Before diving in, it is important to note that while the SEC’s new guidance provides some legal clarity for crypto organizations, it should be seen only as a guideline since it is not a legally binding document.
The long-awaited guidelines
The framework, which was announced in November 2018 by SEC Director of Corporation Finance William Hinman that the agency was actively working on the document, guides token issuers whether their coins fall under a securities classification.
“Now staff guidance is staff guidance. The Commission can go ahead and bring enforcement actions anyway but staff guidance does carry a bit of weight, but I would like to do something more formal at the Commission level, so people have a little bit more certainty,” SEC Commissioner Hester Pierce stated about the framework.
The factors token issuers should consider
In the SEC’s new framework, token issuers can find several factors that they should consider when evaluating whether their coins are considered as securities (especially when they are planning to launch an ICO).
In the guidelines, the SEC detailed the different elements of the Howey test that evaluates whether an asset is considered as an investment contract. These factors include the investment of money, joint enterprise, and reasonable expectation of profits derived from the efforts of others.
In addition to the elements mentioned above, the SEC considers other factors in the evaluation process of tokens, including reliance on the efforts of others, the use cases of the tokens, the development of the network, the correlation between the token’s market and purchase price as well as several other elements.
The SEC’s framework also highlighted the factors token issuers should consider when they are evaluating coins that have been previously sold. The re-evaluation criteria include (the stronger the presence of the following factors, the less likely the Howey test is met):
- The distributed ledger network, as well as the digital asset, are fully developed and operational (there are already functions of the tokens users can utilize).
- The creation and structure of the token are aimed to meet the needs of the users rather than feed speculation.
- If billed as a currency, the token operates as a store of value
- Prospects for appreciation in the value of the digital asset are limited. E.g., the value of the digital asset will remain constant or degrade over time, so users won’t be expected to hold it for extended periods as an investment.
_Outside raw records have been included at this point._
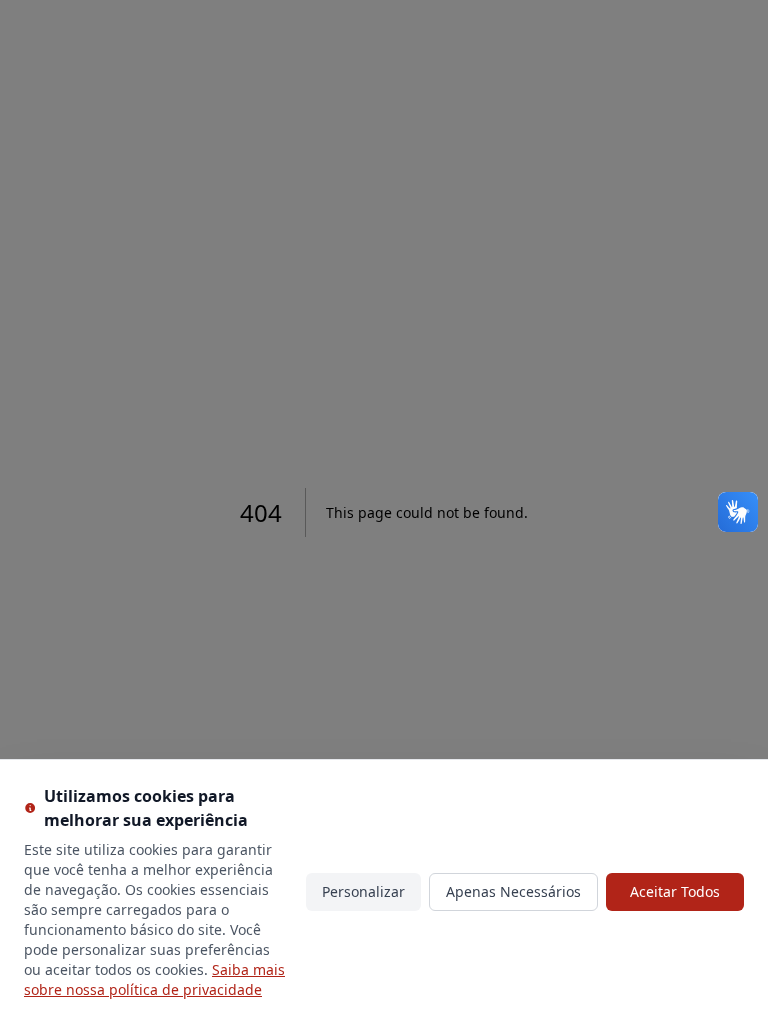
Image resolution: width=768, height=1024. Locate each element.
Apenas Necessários (513, 891)
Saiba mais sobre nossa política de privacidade (154, 979)
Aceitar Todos (675, 891)
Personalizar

Criticism of the framework
While the SEC’s new crypto guidelines intended to provide more legal clarity for token issuers, critics of the framework have already arisen:
“The SEC promised guidance that would aid entrepreneurs in determining what tokens are securities, then published guidance saying ‘If it makes sense to use a token, it’s probably a security,’” Blockchain.com President and Chief Legal Officer Marco Santori tweeted.
“Oh, bummer. It just says ‘Here is a list of all of the things token sellers do. If you do the things on this list, the token might be a security’ Not as helpful as we’d hoped. Sorry for the sirens,” he continued.
While it seems that there are both upsides and downsides of the new framework, the SEC has made the life of token issuers at least a little bit easier, and we’re looking forward to seeing how it changes the crypto space.